Diminutive in stature with a pronounced limp Dan was nevertheless a baal shem tov, a master at knowing how to use the God’s names to effect miracles. The contest was scheduled two days before Shavuot between Dan and the black magic monk in the presence of the king and crowds of Jews and Christians in the town square. The Monk went on the offense employing incantations of black magic while Dan defensively used recitations of different versions of God’s names to counter the potent black magic. The monk conjured up two huge millstones hovering in the air and then ground them down to fine particles demonstrating his awesome powers. Dan however took those particles and fashioned two millstones even larger than that of the monk casting them into the air above causing them to remain in a state of suspended animation and challenged his opponent to bring them down to earth, but the monk was unequal to the challenge. With an incantation Dan had the monk whisked up to a tree, suspended him from a branch and ordered the millstones to grind the monk down. Anticipating victory Rabbi Meir composed the poem Akdamut and knowing that he was stranded at the River Sambatyon never to return to Worms instructed Dan that Akdamut was to be read on Shavuot.

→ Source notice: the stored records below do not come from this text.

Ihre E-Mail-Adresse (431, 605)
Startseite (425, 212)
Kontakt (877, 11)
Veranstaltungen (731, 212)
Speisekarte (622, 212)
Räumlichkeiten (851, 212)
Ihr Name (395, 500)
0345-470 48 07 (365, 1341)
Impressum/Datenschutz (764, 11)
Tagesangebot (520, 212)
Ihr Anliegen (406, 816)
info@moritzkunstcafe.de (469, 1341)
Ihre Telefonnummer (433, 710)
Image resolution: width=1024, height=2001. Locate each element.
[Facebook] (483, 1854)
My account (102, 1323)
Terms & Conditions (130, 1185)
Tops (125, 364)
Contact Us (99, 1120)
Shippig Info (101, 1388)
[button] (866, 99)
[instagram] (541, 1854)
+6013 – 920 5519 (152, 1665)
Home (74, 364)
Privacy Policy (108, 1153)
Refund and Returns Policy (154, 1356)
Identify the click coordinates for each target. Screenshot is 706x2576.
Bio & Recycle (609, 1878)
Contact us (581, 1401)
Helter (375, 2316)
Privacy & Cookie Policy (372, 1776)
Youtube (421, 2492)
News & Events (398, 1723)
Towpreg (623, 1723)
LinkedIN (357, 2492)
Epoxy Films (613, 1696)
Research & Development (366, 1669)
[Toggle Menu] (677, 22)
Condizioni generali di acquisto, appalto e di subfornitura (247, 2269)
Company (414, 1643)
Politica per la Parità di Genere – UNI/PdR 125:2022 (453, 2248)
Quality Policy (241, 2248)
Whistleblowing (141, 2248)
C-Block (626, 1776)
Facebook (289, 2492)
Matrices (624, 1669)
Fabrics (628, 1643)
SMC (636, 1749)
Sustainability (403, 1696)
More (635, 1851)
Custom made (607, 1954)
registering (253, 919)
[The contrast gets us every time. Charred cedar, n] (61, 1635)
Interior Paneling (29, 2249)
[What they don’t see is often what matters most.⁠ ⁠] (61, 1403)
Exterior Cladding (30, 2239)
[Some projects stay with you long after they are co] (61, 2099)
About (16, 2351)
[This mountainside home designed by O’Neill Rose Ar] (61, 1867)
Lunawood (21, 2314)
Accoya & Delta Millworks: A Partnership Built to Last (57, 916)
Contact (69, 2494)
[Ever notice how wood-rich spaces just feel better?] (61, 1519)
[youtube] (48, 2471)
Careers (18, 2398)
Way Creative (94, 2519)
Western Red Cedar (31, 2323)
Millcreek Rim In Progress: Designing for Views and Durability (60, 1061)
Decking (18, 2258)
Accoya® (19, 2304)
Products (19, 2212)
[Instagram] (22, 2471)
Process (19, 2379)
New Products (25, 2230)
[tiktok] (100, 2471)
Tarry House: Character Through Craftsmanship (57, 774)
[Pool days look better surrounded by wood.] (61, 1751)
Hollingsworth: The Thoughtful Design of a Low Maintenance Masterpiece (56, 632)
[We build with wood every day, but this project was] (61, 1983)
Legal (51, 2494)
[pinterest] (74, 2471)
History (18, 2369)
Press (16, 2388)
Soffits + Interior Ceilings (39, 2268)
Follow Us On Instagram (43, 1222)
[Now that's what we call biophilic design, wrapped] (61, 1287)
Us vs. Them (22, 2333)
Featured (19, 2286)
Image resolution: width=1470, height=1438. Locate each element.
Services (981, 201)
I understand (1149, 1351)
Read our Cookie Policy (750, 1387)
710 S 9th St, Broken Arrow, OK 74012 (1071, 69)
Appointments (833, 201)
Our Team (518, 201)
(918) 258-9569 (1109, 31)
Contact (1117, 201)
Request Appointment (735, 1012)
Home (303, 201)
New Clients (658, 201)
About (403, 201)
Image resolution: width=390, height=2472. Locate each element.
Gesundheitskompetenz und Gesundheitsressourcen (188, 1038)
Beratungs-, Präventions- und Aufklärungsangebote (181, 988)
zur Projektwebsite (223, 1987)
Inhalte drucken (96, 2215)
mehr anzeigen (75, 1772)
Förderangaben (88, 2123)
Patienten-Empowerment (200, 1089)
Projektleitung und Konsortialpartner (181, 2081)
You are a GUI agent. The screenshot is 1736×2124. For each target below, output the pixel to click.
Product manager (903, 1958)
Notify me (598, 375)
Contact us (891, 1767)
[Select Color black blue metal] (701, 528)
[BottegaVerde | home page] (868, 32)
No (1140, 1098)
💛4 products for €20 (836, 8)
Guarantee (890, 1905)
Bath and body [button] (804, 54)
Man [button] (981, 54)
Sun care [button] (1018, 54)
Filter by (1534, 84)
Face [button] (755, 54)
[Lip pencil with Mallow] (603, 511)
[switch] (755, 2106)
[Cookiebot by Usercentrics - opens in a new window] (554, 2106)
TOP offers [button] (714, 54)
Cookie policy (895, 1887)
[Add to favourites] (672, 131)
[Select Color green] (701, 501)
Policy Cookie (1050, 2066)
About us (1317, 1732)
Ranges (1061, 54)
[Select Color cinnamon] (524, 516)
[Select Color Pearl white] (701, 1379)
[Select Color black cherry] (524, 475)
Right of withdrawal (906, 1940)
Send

This tale, associated with the devastating Crusades gave hope to the Jewish communities who were in an almost constant state of demoralization due to the Crusades and the plague that ravaged Europe. Encouragement offered by the piyut was enhanced by the story surrounding its composition in generation after generation. The unlikely hero, the short bumbling old limping Jews facing off against the charismatic strong but evil monk was a powerful antidote to the depressing times facing the Jews; the poem and story providing hope to an otherwise powerless community. For the Jews who were aware of this tale the chanting of Akdamut had special mystical meaning. It became so popular that Yiddish translations of the Aramaic poem were made available for all to follow.
Rabbi Meir was a hero and the Akadamut was raised to the status of a wonder prayer that could accomplish miracles. The folk tale is more than just a story but a magical fantasy ascribing to mere humans meta powers able to conquer and redeem the Jewish community reminding us of other legends like David and Goliath, Samson, the splitting of the Yam Suf and the ten plagues. And like the story of the Exodus, where the pagans were vanquished this tale of Akdamut underscores the final disgrace of the Christians described in stanzas 27–30. Beyond that the piyut offers encouragement and optimism for redemption and deliverance through man’s efforts even if at times it would seem that we are powerless.